___ THE INPUT
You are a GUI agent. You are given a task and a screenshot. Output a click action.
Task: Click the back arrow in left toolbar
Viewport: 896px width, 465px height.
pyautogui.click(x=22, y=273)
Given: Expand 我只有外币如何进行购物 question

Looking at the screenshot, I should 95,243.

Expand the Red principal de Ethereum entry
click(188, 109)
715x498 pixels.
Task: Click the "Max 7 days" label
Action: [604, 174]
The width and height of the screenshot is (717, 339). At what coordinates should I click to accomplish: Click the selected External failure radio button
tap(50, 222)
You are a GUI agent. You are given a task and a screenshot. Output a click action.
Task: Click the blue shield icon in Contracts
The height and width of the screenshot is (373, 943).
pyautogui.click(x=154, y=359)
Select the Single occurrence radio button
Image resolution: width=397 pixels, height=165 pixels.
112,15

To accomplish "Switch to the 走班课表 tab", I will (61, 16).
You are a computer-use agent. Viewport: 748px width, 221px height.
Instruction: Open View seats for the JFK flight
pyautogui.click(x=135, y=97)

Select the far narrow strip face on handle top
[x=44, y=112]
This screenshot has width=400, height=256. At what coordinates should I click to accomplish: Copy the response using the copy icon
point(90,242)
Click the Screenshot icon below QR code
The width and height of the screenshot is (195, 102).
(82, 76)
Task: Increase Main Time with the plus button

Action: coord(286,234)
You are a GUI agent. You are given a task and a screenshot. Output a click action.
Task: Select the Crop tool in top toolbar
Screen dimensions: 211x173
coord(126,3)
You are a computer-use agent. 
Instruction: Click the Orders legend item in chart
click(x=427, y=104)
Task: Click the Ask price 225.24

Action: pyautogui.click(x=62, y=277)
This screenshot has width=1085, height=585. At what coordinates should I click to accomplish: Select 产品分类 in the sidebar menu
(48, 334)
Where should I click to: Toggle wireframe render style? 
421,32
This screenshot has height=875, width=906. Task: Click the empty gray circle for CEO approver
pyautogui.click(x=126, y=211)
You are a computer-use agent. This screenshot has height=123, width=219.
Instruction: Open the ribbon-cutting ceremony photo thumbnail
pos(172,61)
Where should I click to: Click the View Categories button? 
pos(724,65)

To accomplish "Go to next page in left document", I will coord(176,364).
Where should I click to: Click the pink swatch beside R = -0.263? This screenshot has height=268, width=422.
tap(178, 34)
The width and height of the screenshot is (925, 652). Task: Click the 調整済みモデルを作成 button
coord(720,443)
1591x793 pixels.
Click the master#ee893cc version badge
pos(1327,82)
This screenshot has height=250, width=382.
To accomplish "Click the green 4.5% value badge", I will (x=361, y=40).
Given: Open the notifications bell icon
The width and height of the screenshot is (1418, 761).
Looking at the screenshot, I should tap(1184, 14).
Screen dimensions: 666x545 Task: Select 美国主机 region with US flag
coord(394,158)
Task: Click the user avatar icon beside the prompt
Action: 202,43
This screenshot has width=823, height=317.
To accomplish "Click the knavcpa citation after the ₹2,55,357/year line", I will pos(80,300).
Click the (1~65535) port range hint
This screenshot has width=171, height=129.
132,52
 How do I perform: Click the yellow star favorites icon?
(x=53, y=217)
______
**EXERCISE OBJECTIVE:** Retype only the lines above between the line with "Viewport: 896px width, 465px height." and the line with "Select the Single occurrence radio button", counting those two lines as well, and keep every character as it is.

**TASK ANSWER:**
Viewport: 896px width, 465px height.
pyautogui.click(x=22, y=273)
Given: Expand 我只有外币如何进行购物 question

Looking at the screenshot, I should 95,243.

Expand the Red principal de Ethereum entry
click(188, 109)
715x498 pixels.
Task: Click the "Max 7 days" label
Action: [604, 174]
The width and height of the screenshot is (717, 339). At what coordinates should I click to accomplish: Click the selected External failure radio button
tap(50, 222)
You are a GUI agent. You are given a task and a screenshot. Output a click action.
Task: Click the blue shield icon in Contracts
The height and width of the screenshot is (373, 943).
pyautogui.click(x=154, y=359)
Select the Single occurrence radio button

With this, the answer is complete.